Hillis recognizes the privilege that she has as a young white woman and wants to use the platform she has to speak up for those whose voices are silenced.

“If I don’t use [my privilege]to speak up for children, and to speak up for people of color, and use it to speak up for people with disabilities, then I don’t feel like I am using my privilege to its full capacity, and it’s not exactly fair,” Hillis says. “I know it’s a lot of stress to put on someone and put on yourself, right? But I think if more women recognize their privilege and their platform to speak on behalf of others that maybe don’t have it, it would be monumental in making this change happen in a positive way.”

Gordon suggests that institutions that are not compliant with Title IX have some of their federal funding pulled.
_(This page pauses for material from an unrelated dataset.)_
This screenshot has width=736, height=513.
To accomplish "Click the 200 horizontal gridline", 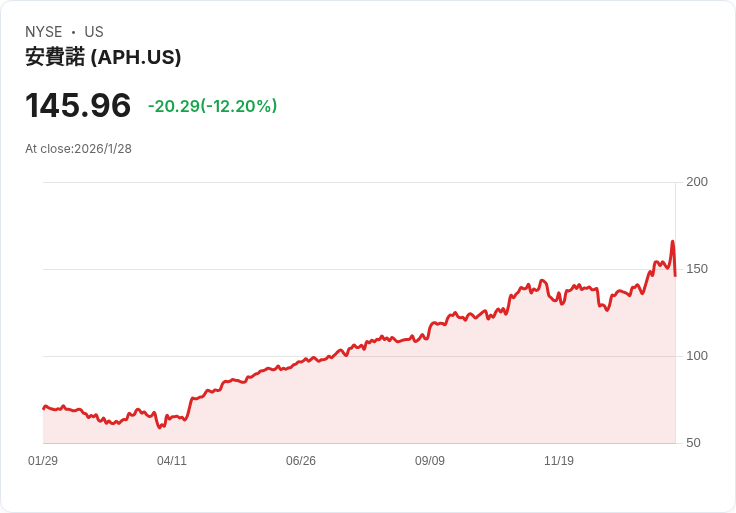I will click(358, 182).
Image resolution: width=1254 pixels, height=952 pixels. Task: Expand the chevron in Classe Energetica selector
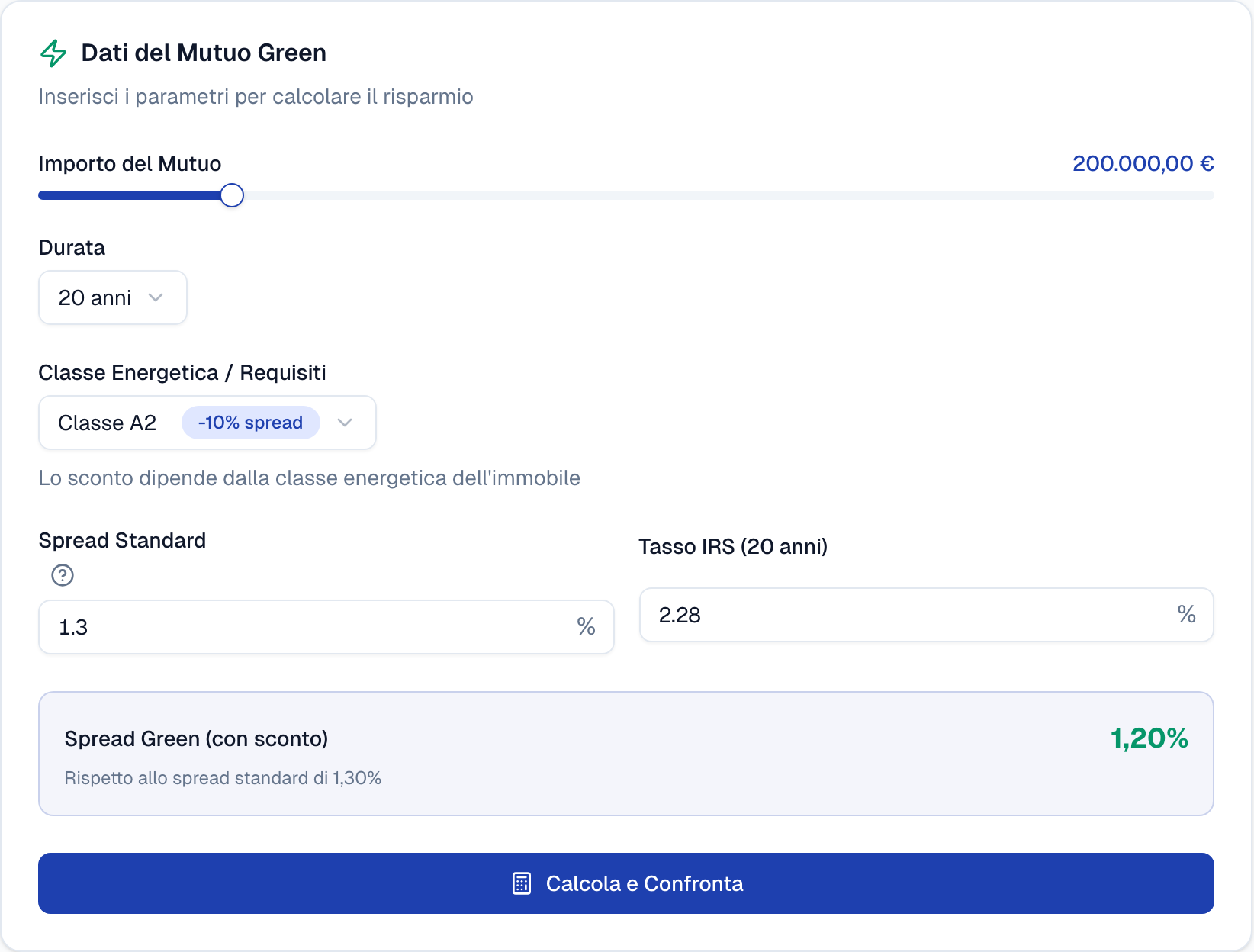345,423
This provision is in place to keep institutions accountable, but is rarely used in actuality. Gordon recommends giving the money pulled from noncompliant institutions to the Office of Civil Rights, providing them the resources to work on their backlog of cases.

“The money is the missing piece that gets everyone’s attention, and there’s a zero-tolerance environment around this entire discussion. We’re not going to see any huge successes and huge wins happen. For females, for sexual assault, for any of that. It’s not going to happen until there’s the money speaking.” 

In order to create these changes within Title IX, Gordon and Hillis talk on panels about Title IX and provide insight into investigations to give more education and create discussions about accountability, providing consistent processes and procedures, support, diversity and equity for all levels of education and club sports.

“The beautiful thing about Title IX is it should be bipartisan; it should be something that everyone supports,” Hillis says. “It’s shocking that it’s not always that way, especially in terms of just providing a quality to humans. It doesn’t matter what our color is, it doesn’t matter what our sex is, any of that. On a basic level, we’re all human, and we deserve access to the same things. But I think until it is a cool political thing to stand up for, it’s not really going to get the funding politically that it needs.

“I do think that in the 50 years since Title IX was created, there’s a lot of greatness that has come from it,” Hillis insists. “But it’s been tiny, little stepping stones. It may only impact a small group of people or one person. But there’s a ripple effect that can happen from that.”

Forward With Hope

“What I hope happens is that as women, we begin to do a better job of standing together,” Gordon says. “Title IX talks about all women. If we’re saying all women, then there shouldn’t really be a disparity in who’s getting access to anything. If it’s a disparity at the college level, it’s probably a disparity in the K-12 level. How do we fix that? We all stand together. I think if we lock arms together, there’s nothing we can’t do as a gender.”